For Luhrmann’s vision, however, greatness is just out of reach, like a certain green light flashing across a certain bay. It’s a hopeful and bold interpretation, for sure, but style ultimately trumps substance.
“The Great Gatsby” is a fun time at the movies, but just that. Rather than emphasize the heart and subtext that drive the novel, Luhrmann focuses on the love story that’s left of center, which somehow makes matters decidedly less interesting — but never boring.
In the summer of 1922, Nick Carraway (Toby Maguire, “Spider-Man”) moves to Long Island, N.Y., working as a bond salesman in the city and effectively abandoning his dream of writing a novel.
Renting a small house in the village of West Egg, Nick nonetheless has a spectacular view of the more affluent community across the bay, East Egg — as does his enigmatic neighbor. In fact, it’s a direct view of the estate owned by Tom Buchanan (Joel Edgerton, “Warrior”), the philandering husband of Nick’s cousin, Daisy (Carey Mulligan, “An Education”).

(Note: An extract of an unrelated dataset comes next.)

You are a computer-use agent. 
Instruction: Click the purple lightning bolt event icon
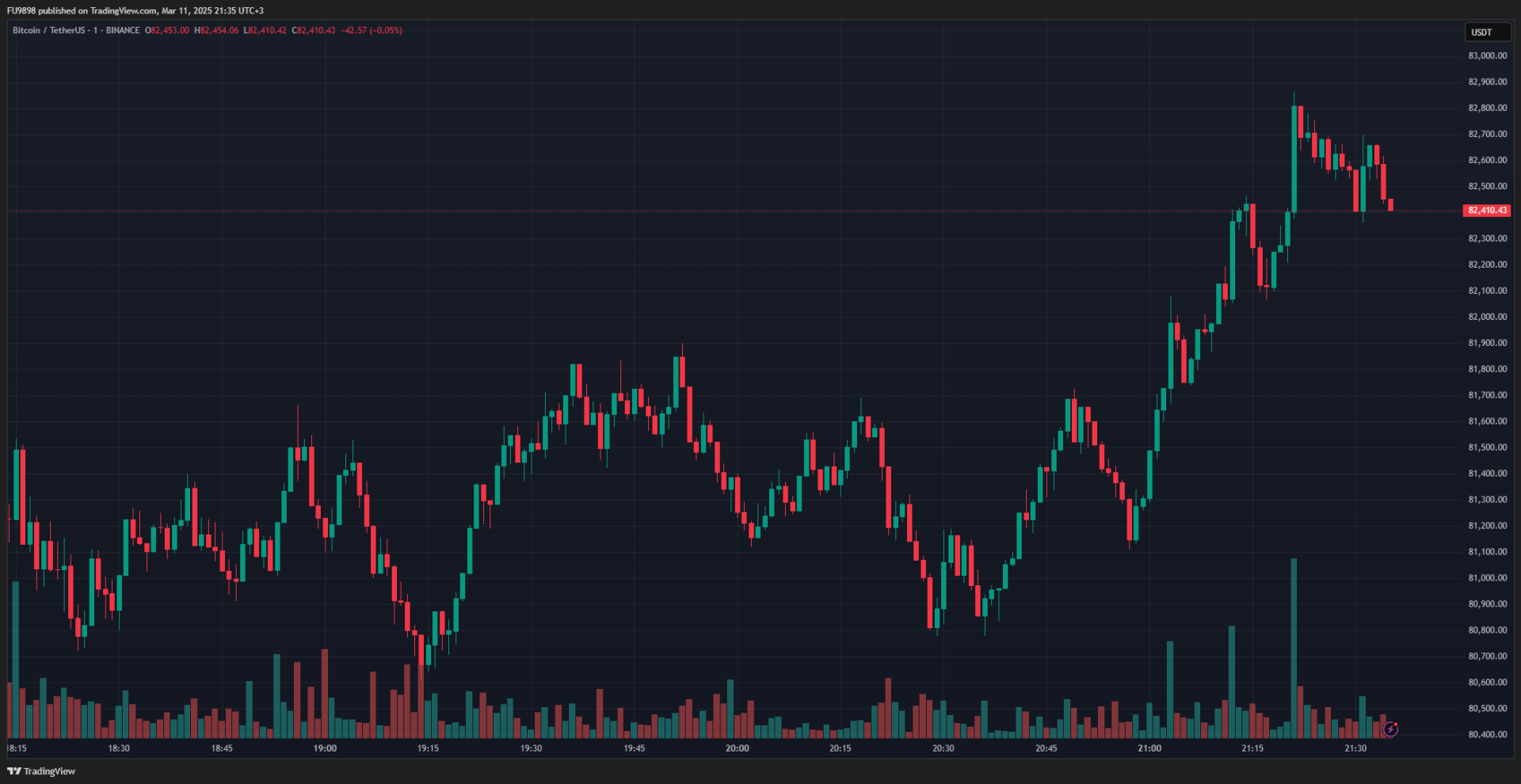pyautogui.click(x=1390, y=729)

After paying them a visit, Nick is soon swept into the extravagant, excessive and booze-fueled decadence of the Roaring ’20s — all of which happens to be handily available right next door at his mysterious neighbor’s lavish and well-attended parties.
When Nick receives a personal invitation to one of those parties from one Jay Gatsby (Leonardo DiCaprio, “Inception”), he cannot refuse. Soon, he finds himself caught up not only in Gatsby’s world, but in the very concept of Gatsby itself. Who is this man? What drives him? How did he make his millions? And, most puzzlingly, why does he gaze nightly at the green light flashing ceaselessly across the bay?
The light sits at the end of the Buchanans’ dock, a fact not missed by Gatsby, who seems to have built his entire world around it. As Nick and Gatsby become fast friends, it’s increasingly obvious that Gatsby has some connection to Daisy, and under those layers of pretense, mystery and charm is a man who’s earnestly — and extravagantly — hopeful.
That’s where Luhrmann sets his sights, but it’s also where “Gatsby” becomes less interesting.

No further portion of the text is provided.